PROBLEM REQUIREMENTS – The answer should contain all of the records below, each one copied word for word.

*** Block opens ***

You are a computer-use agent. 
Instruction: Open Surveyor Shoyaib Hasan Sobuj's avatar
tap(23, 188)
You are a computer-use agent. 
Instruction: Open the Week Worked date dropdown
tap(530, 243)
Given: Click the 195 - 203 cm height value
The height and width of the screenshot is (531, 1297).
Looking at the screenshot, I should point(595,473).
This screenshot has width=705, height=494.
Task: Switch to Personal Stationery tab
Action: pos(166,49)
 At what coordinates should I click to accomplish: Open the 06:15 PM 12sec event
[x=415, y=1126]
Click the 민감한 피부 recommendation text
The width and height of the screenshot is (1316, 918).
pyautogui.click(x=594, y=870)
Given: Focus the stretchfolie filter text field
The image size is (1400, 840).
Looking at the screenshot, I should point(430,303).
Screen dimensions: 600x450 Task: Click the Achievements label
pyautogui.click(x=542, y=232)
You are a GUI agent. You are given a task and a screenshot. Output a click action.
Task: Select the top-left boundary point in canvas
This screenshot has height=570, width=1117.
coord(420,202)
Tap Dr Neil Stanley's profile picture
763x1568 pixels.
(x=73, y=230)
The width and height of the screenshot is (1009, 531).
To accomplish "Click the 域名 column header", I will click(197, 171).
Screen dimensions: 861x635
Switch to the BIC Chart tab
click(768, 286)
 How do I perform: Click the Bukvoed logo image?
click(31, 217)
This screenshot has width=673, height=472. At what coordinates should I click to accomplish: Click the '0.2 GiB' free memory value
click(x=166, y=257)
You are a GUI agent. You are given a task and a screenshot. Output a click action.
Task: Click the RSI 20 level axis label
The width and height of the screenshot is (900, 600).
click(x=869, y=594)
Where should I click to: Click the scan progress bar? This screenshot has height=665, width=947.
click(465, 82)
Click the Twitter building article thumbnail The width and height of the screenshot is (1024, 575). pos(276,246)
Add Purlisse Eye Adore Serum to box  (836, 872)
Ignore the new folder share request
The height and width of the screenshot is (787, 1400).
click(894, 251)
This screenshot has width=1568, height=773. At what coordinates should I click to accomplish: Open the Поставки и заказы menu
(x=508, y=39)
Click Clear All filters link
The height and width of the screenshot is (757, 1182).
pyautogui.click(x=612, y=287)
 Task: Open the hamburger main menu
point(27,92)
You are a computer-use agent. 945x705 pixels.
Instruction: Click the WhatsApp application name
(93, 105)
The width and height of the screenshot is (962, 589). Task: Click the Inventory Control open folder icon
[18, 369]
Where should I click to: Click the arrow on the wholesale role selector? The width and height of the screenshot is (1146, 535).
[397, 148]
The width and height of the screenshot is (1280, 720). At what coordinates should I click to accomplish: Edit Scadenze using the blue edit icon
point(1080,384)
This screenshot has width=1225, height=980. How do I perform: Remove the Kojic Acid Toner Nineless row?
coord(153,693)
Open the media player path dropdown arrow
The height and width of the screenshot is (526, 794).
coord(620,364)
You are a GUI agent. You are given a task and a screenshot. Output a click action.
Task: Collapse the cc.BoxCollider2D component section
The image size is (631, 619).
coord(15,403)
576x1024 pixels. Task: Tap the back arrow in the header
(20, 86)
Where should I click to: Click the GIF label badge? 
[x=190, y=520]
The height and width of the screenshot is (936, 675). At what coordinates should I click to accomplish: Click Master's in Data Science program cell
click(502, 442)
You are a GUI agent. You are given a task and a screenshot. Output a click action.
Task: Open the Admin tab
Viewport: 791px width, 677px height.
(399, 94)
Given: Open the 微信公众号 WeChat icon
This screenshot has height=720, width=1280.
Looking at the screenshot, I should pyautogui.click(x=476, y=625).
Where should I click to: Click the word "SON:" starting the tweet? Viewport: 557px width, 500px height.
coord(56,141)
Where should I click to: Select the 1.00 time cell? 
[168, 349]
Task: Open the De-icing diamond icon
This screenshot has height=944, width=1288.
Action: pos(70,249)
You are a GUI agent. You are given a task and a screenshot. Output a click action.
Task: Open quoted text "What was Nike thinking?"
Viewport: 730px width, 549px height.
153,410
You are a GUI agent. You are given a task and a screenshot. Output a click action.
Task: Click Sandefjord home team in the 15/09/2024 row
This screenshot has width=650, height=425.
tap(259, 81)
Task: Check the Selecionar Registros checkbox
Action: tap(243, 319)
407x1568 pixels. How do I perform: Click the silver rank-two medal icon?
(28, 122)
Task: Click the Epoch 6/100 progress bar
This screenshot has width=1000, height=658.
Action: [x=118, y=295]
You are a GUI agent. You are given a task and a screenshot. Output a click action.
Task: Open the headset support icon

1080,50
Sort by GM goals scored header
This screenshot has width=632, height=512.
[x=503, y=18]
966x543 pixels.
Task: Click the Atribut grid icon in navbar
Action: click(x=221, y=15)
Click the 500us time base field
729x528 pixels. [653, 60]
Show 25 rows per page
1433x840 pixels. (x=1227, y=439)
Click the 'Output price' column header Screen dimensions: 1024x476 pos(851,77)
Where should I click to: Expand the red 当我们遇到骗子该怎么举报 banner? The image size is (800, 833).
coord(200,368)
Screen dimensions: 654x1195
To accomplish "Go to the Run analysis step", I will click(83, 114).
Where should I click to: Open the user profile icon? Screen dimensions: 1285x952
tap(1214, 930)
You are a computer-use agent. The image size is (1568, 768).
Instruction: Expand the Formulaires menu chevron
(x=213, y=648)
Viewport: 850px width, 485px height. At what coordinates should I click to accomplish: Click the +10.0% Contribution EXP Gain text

*** Block closes ***

RESULT OF THIS TASK –
You are a computer-use agent. 
Instruction: Open Surveyor Shoyaib Hasan Sobuj's avatar
tap(23, 188)
You are a computer-use agent. 
Instruction: Open the Week Worked date dropdown
tap(530, 243)
Given: Click the 195 - 203 cm height value
The height and width of the screenshot is (531, 1297).
Looking at the screenshot, I should point(595,473).
This screenshot has width=705, height=494.
Task: Switch to Personal Stationery tab
Action: pos(166,49)
 At what coordinates should I click to accomplish: Open the 06:15 PM 12sec event
[x=415, y=1126]
Click the 민감한 피부 recommendation text
The width and height of the screenshot is (1316, 918).
pyautogui.click(x=594, y=870)
Given: Focus the stretchfolie filter text field
The image size is (1400, 840).
Looking at the screenshot, I should point(430,303).
Screen dimensions: 600x450 Task: Click the Achievements label
pyautogui.click(x=542, y=232)
You are a GUI agent. You are given a task and a screenshot. Output a click action.
Task: Select the top-left boundary point in canvas
This screenshot has height=570, width=1117.
coord(420,202)
Tap Dr Neil Stanley's profile picture
763x1568 pixels.
(x=73, y=230)
The width and height of the screenshot is (1009, 531).
To accomplish "Click the 域名 column header", I will click(197, 171).
Screen dimensions: 861x635
Switch to the BIC Chart tab
click(768, 286)
 How do I perform: Click the Bukvoed logo image?
click(31, 217)
This screenshot has width=673, height=472. At what coordinates should I click to accomplish: Click the '0.2 GiB' free memory value
click(x=166, y=257)
You are a GUI agent. You are given a task and a screenshot. Output a click action.
Task: Click the RSI 20 level axis label
The width and height of the screenshot is (900, 600).
click(x=869, y=594)
Where should I click to: Click the scan progress bar? This screenshot has height=665, width=947.
click(465, 82)
Click the Twitter building article thumbnail The width and height of the screenshot is (1024, 575). pos(276,246)
Add Purlisse Eye Adore Serum to box  (836, 872)
Ignore the new folder share request
The height and width of the screenshot is (787, 1400).
click(894, 251)
This screenshot has width=1568, height=773. At what coordinates should I click to accomplish: Open the Поставки и заказы menu
(x=508, y=39)
Click Clear All filters link
The height and width of the screenshot is (757, 1182).
pyautogui.click(x=612, y=287)
 Task: Open the hamburger main menu
point(27,92)
You are a computer-use agent. 945x705 pixels.
Instruction: Click the WhatsApp application name
(93, 105)
The width and height of the screenshot is (962, 589). Task: Click the Inventory Control open folder icon
[18, 369]
Where should I click to: Click the arrow on the wholesale role selector? The width and height of the screenshot is (1146, 535).
[397, 148]
The width and height of the screenshot is (1280, 720). At what coordinates should I click to accomplish: Edit Scadenze using the blue edit icon
point(1080,384)
This screenshot has width=1225, height=980. How do I perform: Remove the Kojic Acid Toner Nineless row?
coord(153,693)
Open the media player path dropdown arrow
The height and width of the screenshot is (526, 794).
coord(620,364)
You are a GUI agent. You are given a task and a screenshot. Output a click action.
Task: Collapse the cc.BoxCollider2D component section
The image size is (631, 619).
coord(15,403)
576x1024 pixels. Task: Tap the back arrow in the header
(20, 86)
Where should I click to: Click the GIF label badge? 
[x=190, y=520]
The height and width of the screenshot is (936, 675). At what coordinates should I click to accomplish: Click Master's in Data Science program cell
click(502, 442)
You are a GUI agent. You are given a task and a screenshot. Output a click action.
Task: Open the Admin tab
Viewport: 791px width, 677px height.
(399, 94)
Given: Open the 微信公众号 WeChat icon
This screenshot has height=720, width=1280.
Looking at the screenshot, I should pyautogui.click(x=476, y=625).
Where should I click to: Click the word "SON:" starting the tweet? Viewport: 557px width, 500px height.
coord(56,141)
Where should I click to: Select the 1.00 time cell? 
[168, 349]
Task: Open the De-icing diamond icon
This screenshot has height=944, width=1288.
Action: pos(70,249)
You are a GUI agent. You are given a task and a screenshot. Output a click action.
Task: Open quoted text "What was Nike thinking?"
Viewport: 730px width, 549px height.
153,410
You are a GUI agent. You are given a task and a screenshot. Output a click action.
Task: Click Sandefjord home team in the 15/09/2024 row
This screenshot has width=650, height=425.
tap(259, 81)
Task: Check the Selecionar Registros checkbox
Action: tap(243, 319)
407x1568 pixels. How do I perform: Click the silver rank-two medal icon?
(28, 122)
Task: Click the Epoch 6/100 progress bar
This screenshot has width=1000, height=658.
Action: [x=118, y=295]
You are a GUI agent. You are given a task and a screenshot. Output a click action.
Task: Open the headset support icon

1080,50
Sort by GM goals scored header
This screenshot has width=632, height=512.
[x=503, y=18]
966x543 pixels.
Task: Click the Atribut grid icon in navbar
Action: click(x=221, y=15)
Click the 500us time base field
729x528 pixels. [653, 60]
Show 25 rows per page
1433x840 pixels. (x=1227, y=439)
Click the 'Output price' column header Screen dimensions: 1024x476 pos(851,77)
Where should I click to: Expand the red 当我们遇到骗子该怎么举报 banner? The image size is (800, 833).
coord(200,368)
Screen dimensions: 654x1195
To accomplish "Go to the Run analysis step", I will click(83, 114).
Where should I click to: Open the user profile icon? Screen dimensions: 1285x952
tap(1214, 930)
You are a computer-use agent. The image size is (1568, 768).
Instruction: Expand the Formulaires menu chevron
(x=213, y=648)
Viewport: 850px width, 485px height. At what coordinates should I click to accomplish: Click the +10.0% Contribution EXP Gain text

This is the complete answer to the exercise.